London, June 3 : Mind reading has long been a thing of folklore and science fiction. But, according to a new research, a team of scientists is closer to knowing how specific thoughts activate our brains.
The research results demonstrate the power of computational modeling to improve our understanding of how the brain processes information and thoughts.
The research was conducted by a computer scientist, Tom Mitchell, and a cognitive neuroscientist, Marcel Just, both of Carnegie Mellon University.
Their previous research, supported by the National Science Foundation (NSF) and the W.M. Keck Foundation, had shown that functional magnetic resonance imaging (fMRI) can detect and locate brain activity when a person thinks about a specific word.
Using this data, the researchers developed a computational model that enabled a computer to correctly determine what word a research subject was thinking about by analyzing brain scan data.
In their most recent work, Just and Mitchell used fMRI data to develop a more sophisticated computational model that can predict the brain activation patterns associated with concrete nouns, or things that we experience through our senses, even if the computer did not already have the fMRI data for that specific noun.

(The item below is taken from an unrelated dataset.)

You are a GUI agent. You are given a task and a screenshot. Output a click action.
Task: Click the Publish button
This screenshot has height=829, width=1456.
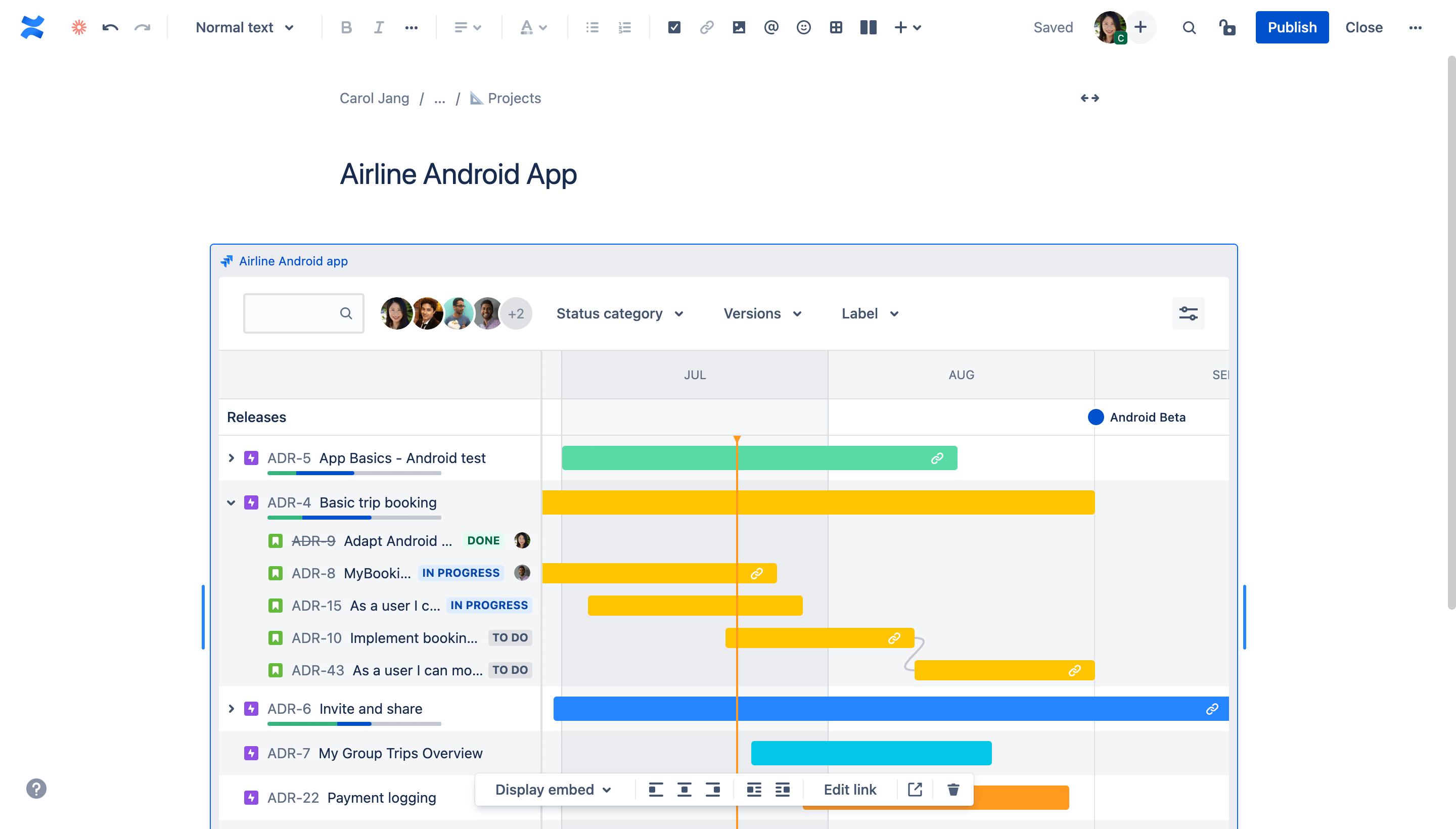click(x=1291, y=27)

The researchers first built a model that took the fMRI activation patterns for 60 concrete nouns broken down into 12 categories including animals, body parts, buildings, clothing, insects, vehicles and vegetables.
The model also analyzed a text corpus, or a set of texts that contained more than a trillion words, noting how each noun was used in relation to a set of 25 verbs associated with sensory or motor functions. Combining the brain scan information with the analysis of the text corpus, the computer then predicted the brain activity pattern of thousands of other concrete nouns.
In cases where the actual activation patterns were known, the researchers found that the accuracy of the computer model's predictions was significantly better than chance.
The computer can effectively predict what each participant's brain activation patterns would look like when each thought about these words, even without having seen the patterns associated with those words in advance.
"We believe we have identified a number of the basic building blocks that the brain uses to represent meaning. Coupled with computational methods that capture the meaning of a word by how it is used in text files, these building blocks can be assembled to predict neural activation patterns for any concrete noun. And we have found that these predictions are quite accurate for words where fMRI data is available to test them," said Mitchell.
Just said the computational model provides insight into the nature of human thought.
In addition to representations in these sensory-motor areas of the brain, the Carnegie Mellon researchers found significant activation in other areas, including frontal areas associated with planning functions and long-term memory.
The study is published in the journal Science.